++++ THE DATA

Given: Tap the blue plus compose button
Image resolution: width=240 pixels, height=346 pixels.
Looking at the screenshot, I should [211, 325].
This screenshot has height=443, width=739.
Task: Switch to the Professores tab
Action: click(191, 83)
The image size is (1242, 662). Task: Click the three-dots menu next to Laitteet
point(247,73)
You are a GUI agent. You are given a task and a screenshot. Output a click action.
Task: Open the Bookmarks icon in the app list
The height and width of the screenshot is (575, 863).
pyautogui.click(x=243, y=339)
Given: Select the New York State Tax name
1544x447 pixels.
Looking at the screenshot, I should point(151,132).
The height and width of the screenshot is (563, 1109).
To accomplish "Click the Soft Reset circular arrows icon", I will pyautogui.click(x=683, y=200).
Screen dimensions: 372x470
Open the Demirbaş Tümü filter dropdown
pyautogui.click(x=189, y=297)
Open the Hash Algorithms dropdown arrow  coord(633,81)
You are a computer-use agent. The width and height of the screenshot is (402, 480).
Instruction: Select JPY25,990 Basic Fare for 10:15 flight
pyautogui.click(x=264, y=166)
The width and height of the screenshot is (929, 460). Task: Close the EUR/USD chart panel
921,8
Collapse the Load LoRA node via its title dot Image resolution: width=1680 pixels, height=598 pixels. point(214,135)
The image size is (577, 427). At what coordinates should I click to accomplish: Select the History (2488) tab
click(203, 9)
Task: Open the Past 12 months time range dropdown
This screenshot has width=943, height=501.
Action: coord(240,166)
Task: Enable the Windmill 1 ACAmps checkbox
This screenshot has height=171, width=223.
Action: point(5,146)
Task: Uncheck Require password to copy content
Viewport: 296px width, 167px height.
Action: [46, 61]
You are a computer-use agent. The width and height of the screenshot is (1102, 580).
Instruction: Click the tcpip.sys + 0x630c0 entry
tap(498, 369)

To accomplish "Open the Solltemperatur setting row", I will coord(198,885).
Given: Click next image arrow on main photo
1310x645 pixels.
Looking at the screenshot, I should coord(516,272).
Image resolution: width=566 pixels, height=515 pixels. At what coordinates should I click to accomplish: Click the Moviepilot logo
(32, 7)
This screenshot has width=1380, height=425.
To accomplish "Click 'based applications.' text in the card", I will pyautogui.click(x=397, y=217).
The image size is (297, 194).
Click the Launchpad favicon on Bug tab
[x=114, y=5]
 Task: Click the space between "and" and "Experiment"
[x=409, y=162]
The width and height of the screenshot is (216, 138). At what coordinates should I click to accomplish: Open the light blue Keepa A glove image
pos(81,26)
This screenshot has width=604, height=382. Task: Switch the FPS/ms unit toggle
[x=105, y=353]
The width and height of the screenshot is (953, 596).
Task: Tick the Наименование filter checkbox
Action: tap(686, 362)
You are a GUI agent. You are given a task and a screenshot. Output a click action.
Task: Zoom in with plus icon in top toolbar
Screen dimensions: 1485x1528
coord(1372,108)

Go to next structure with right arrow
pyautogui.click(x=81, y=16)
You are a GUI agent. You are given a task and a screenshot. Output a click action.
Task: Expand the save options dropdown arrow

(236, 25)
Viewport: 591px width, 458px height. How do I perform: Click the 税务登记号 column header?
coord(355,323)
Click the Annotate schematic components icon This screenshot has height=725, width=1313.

++++++++

- BRIEF: Every entry that appears above should be duplicated exactly.

- PROBLEM SOLUTION:
Given: Tap the blue plus compose button
Image resolution: width=240 pixels, height=346 pixels.
Looking at the screenshot, I should [211, 325].
This screenshot has height=443, width=739.
Task: Switch to the Professores tab
Action: click(191, 83)
The image size is (1242, 662). Task: Click the three-dots menu next to Laitteet
point(247,73)
You are a GUI agent. You are given a task and a screenshot. Output a click action.
Task: Open the Bookmarks icon in the app list
The height and width of the screenshot is (575, 863).
pyautogui.click(x=243, y=339)
Given: Select the New York State Tax name
1544x447 pixels.
Looking at the screenshot, I should point(151,132).
The height and width of the screenshot is (563, 1109).
To accomplish "Click the Soft Reset circular arrows icon", I will pyautogui.click(x=683, y=200).
Screen dimensions: 372x470
Open the Demirbaş Tümü filter dropdown
pyautogui.click(x=189, y=297)
Open the Hash Algorithms dropdown arrow  coord(633,81)
You are a computer-use agent. The width and height of the screenshot is (402, 480).
Instruction: Select JPY25,990 Basic Fare for 10:15 flight
pyautogui.click(x=264, y=166)
The width and height of the screenshot is (929, 460). Task: Close the EUR/USD chart panel
921,8
Collapse the Load LoRA node via its title dot Image resolution: width=1680 pixels, height=598 pixels. point(214,135)
The image size is (577, 427). At what coordinates should I click to accomplish: Select the History (2488) tab
click(203, 9)
Task: Open the Past 12 months time range dropdown
This screenshot has width=943, height=501.
Action: coord(240,166)
Task: Enable the Windmill 1 ACAmps checkbox
This screenshot has height=171, width=223.
Action: point(5,146)
Task: Uncheck Require password to copy content
Viewport: 296px width, 167px height.
Action: [46, 61]
You are a computer-use agent. The width and height of the screenshot is (1102, 580).
Instruction: Click the tcpip.sys + 0x630c0 entry
tap(498, 369)

To accomplish "Open the Solltemperatur setting row", I will coord(198,885).
Given: Click next image arrow on main photo
1310x645 pixels.
Looking at the screenshot, I should coord(516,272).
Image resolution: width=566 pixels, height=515 pixels. At what coordinates should I click to accomplish: Click the Moviepilot logo
(32, 7)
This screenshot has width=1380, height=425.
To accomplish "Click 'based applications.' text in the card", I will pyautogui.click(x=397, y=217).
The image size is (297, 194).
Click the Launchpad favicon on Bug tab
[x=114, y=5]
 Task: Click the space between "and" and "Experiment"
[x=409, y=162]
The width and height of the screenshot is (216, 138). At what coordinates should I click to accomplish: Open the light blue Keepa A glove image
pos(81,26)
This screenshot has width=604, height=382. Task: Switch the FPS/ms unit toggle
[x=105, y=353]
The width and height of the screenshot is (953, 596).
Task: Tick the Наименование filter checkbox
Action: tap(686, 362)
You are a GUI agent. You are given a task and a screenshot. Output a click action.
Task: Zoom in with plus icon in top toolbar
Screen dimensions: 1485x1528
coord(1372,108)

Go to next structure with right arrow
pyautogui.click(x=81, y=16)
You are a GUI agent. You are given a task and a screenshot. Output a click action.
Task: Expand the save options dropdown arrow

(236, 25)
Viewport: 591px width, 458px height. How do I perform: Click the 税务登记号 column header?
coord(355,323)
Click the Annotate schematic components icon This screenshot has height=725, width=1313.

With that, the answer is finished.